--- START ---

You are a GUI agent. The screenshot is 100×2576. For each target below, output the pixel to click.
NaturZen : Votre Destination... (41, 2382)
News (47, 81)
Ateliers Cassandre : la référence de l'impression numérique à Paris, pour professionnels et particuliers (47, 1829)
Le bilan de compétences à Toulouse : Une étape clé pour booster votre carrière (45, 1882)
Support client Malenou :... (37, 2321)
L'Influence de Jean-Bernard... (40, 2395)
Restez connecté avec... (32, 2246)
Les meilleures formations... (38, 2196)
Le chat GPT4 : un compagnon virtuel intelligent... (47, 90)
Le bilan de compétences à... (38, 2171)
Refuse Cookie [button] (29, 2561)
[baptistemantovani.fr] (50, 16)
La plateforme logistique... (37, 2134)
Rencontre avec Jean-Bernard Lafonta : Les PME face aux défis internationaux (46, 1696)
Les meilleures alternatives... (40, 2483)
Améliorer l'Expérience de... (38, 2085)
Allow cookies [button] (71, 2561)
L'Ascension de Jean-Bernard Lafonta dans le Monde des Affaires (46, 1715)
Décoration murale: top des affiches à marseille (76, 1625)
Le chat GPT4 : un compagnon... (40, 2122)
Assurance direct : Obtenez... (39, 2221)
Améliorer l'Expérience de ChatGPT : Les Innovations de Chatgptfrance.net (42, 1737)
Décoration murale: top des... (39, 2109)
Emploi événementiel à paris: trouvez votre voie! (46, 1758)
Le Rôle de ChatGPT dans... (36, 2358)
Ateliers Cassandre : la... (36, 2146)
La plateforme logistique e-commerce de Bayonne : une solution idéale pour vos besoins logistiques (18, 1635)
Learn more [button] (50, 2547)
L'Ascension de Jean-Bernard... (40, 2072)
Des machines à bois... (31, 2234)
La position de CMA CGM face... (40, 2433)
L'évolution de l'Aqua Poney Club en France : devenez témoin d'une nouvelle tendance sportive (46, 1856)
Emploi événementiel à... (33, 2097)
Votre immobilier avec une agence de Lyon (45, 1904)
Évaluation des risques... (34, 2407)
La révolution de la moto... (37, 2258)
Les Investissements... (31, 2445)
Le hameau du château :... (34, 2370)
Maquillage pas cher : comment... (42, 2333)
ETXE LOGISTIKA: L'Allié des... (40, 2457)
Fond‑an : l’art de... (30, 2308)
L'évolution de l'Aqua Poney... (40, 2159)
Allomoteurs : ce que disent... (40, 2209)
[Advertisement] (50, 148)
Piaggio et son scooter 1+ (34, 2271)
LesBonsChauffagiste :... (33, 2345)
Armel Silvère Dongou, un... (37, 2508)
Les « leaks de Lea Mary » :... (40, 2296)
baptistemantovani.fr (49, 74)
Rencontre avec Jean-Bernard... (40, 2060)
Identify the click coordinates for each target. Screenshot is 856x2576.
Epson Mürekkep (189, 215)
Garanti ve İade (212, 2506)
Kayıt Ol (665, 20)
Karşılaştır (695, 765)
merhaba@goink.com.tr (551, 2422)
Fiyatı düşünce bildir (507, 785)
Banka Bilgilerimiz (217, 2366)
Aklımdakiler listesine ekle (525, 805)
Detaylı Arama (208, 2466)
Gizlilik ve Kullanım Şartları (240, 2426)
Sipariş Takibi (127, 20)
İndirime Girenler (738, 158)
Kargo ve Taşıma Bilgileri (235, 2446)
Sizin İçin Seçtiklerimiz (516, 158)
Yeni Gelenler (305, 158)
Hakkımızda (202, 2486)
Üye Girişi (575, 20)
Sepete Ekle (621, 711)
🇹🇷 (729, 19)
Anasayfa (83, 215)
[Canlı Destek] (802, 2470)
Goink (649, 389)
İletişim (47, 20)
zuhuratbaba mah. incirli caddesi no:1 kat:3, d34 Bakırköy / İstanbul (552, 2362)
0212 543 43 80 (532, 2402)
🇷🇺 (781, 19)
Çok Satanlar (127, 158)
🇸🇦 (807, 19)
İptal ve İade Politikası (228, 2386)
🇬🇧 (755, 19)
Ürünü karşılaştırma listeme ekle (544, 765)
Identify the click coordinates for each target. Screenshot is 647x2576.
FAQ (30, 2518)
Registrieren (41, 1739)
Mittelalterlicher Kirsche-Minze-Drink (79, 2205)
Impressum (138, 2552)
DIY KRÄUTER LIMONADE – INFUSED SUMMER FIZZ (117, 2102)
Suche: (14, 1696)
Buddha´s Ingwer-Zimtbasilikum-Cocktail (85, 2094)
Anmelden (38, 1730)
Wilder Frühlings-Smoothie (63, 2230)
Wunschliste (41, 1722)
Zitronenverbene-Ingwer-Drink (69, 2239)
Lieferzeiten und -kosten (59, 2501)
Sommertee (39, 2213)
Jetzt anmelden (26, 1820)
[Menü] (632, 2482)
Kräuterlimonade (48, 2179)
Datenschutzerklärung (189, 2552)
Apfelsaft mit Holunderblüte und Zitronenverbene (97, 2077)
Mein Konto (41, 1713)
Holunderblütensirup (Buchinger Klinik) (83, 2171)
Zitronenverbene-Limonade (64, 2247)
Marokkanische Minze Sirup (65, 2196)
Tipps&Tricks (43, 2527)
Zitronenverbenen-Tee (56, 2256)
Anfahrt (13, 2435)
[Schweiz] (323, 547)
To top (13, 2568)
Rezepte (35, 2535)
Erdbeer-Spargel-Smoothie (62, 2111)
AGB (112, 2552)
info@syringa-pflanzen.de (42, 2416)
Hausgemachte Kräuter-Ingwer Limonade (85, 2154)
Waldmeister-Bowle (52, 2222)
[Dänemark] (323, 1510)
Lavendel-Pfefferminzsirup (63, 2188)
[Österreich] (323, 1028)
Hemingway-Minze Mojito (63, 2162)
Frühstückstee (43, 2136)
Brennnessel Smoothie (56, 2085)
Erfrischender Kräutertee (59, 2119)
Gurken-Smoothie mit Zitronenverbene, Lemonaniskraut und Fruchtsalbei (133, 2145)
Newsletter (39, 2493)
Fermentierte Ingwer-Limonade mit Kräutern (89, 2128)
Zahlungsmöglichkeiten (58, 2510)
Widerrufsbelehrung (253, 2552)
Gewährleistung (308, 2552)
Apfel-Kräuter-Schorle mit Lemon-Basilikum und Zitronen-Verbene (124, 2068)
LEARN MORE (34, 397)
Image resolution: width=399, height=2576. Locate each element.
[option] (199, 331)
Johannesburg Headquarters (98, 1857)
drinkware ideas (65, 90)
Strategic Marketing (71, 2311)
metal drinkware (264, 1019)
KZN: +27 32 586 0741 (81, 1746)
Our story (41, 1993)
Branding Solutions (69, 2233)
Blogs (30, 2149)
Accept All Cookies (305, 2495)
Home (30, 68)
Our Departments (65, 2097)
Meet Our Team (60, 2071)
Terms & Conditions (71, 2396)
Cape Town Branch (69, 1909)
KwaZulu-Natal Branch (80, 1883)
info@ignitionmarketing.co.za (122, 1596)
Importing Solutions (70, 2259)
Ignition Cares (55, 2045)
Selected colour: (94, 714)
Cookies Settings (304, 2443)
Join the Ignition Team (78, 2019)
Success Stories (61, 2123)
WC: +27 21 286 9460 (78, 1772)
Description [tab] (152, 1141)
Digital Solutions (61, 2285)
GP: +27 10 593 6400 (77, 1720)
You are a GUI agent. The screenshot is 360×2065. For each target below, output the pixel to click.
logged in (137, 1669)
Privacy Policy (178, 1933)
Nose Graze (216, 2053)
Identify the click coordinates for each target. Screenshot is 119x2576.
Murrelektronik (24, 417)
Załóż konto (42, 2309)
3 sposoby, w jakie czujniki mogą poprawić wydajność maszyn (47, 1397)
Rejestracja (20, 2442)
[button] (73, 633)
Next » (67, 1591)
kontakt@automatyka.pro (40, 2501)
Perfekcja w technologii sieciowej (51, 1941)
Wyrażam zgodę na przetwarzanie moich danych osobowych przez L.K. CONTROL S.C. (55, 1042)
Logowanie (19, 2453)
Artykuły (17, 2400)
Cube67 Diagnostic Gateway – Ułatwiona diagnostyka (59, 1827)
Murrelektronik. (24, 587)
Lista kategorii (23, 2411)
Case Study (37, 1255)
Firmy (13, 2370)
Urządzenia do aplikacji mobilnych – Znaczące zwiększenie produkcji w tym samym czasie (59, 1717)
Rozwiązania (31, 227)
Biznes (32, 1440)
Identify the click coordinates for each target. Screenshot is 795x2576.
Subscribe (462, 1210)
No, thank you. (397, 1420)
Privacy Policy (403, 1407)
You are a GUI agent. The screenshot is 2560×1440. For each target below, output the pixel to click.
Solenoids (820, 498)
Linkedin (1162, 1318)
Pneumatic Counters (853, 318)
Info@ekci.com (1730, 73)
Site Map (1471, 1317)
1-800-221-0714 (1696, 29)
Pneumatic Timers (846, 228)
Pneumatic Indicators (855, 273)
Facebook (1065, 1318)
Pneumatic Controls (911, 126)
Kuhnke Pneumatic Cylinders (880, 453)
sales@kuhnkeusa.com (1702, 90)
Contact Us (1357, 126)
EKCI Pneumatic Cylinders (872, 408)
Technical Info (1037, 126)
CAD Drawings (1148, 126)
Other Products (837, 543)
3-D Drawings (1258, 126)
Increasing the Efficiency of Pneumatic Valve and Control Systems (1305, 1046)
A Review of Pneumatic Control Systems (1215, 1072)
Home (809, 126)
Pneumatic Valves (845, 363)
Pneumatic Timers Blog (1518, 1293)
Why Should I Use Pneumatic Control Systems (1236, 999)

--- END ---

Every line above that holds the word "coordinates" should be copied out.

Identify the click coordinates for each target. Screenshot is 856x2576.
Identify the click coordinates for each target. Screenshot is 647x2576.
Identify the click coordinates for each target. Screenshot is 119x2576.
Identify the click coordinates for each target. Screenshot is 795x2576.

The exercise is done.